> _Supplied text_:
Yes, Carbon. I should have been less pedantic. If you can´t get it to vaporize, then no, bodies can´t be vaporized.


User currently offlineflightshadow From United States of America, joined Jun 2005, 972 posts, RR: 6
Reply 11, posted (10 months 3 weeks 3 days 6 hours ago) and read 2731 times:

Quoting northstardc4m (Reply 2):
Totally destroying a human body is actually a very energy intensive activity.

Hopefully this is not too morbid, but I think it's applicable to the question at hand. I'm not a professional, but having been acquainted with the cremation process: In a crematorium, an intense gas flame is focused directly at a body in a large burning chamber. The temperature in the chamber can be regulated, but 1800 degrees Fahrenheit is not uncommon.

Depending on the size and body composition, the body may need to be exposed to the heat for upwards of an hour. This flame is not the equivalent of hot metal igniting thousands of pounds of Jet A all at once, per se, but imagine an hour of exposure to a large 1800 degree flame . . . and there is still ash left over.

As many others have already said, under certain circumstances, a body can "disappear." But "vaporize" would rarely be the technically correct term.



"When the tide goes out, you can tell who was skinnydipping."

Stored data entries:
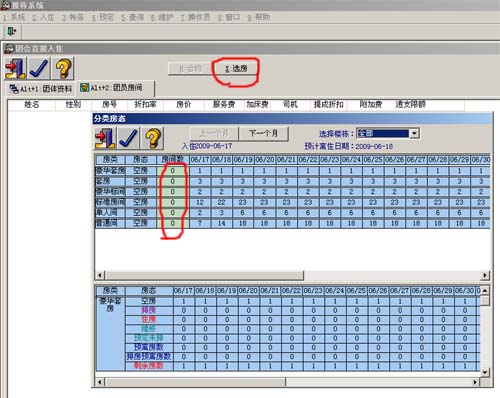500x398 pixels.
Task: Click the upper table's right scroll arrow
Action: pyautogui.click(x=485, y=275)
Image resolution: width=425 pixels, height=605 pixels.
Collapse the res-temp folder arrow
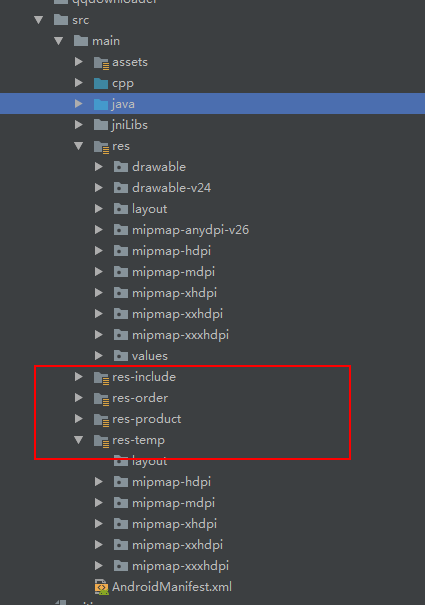(x=79, y=439)
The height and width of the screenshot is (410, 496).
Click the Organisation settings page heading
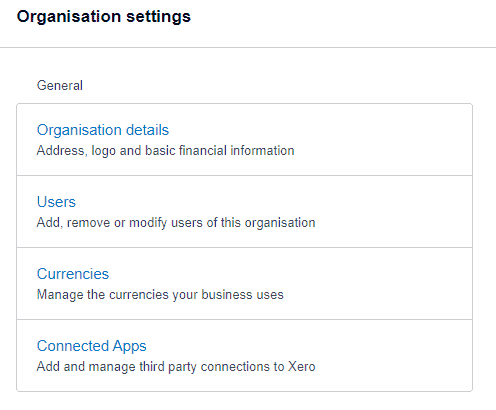pos(104,17)
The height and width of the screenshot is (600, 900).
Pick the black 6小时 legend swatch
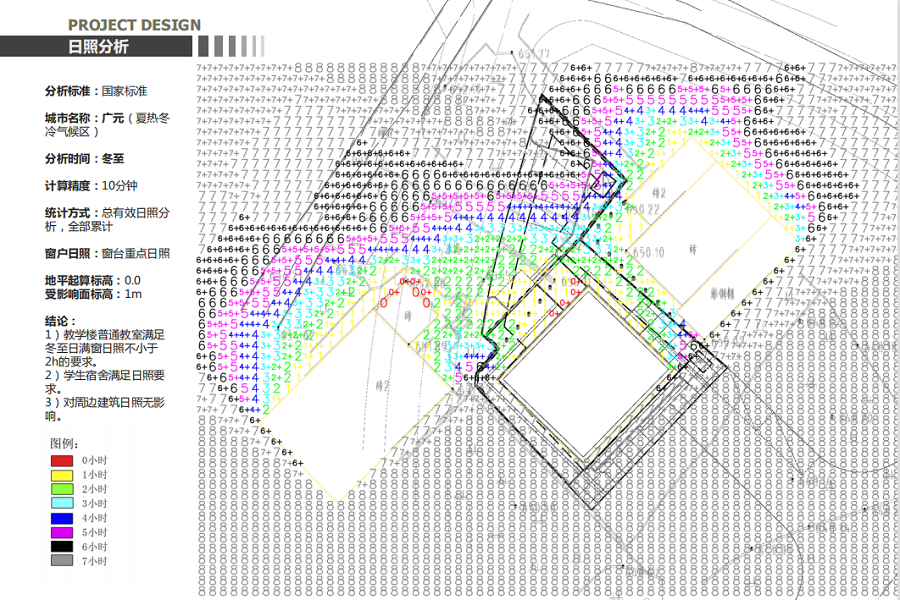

> _Exercise instructions_:
Summarize the passage on whether bodies can be vaporized in two sentences. Rely only on the text for this work.

> _Written solution_:
A poster describes cremation, in which an intense gas flame, often at 1800 degrees Fahrenheit, may be applied to a body for upwards of an hour, and ash is still left over. The poster concludes that a body can "disappear" under certain circumstances, but "vaporize" would rarely be the technically correct term.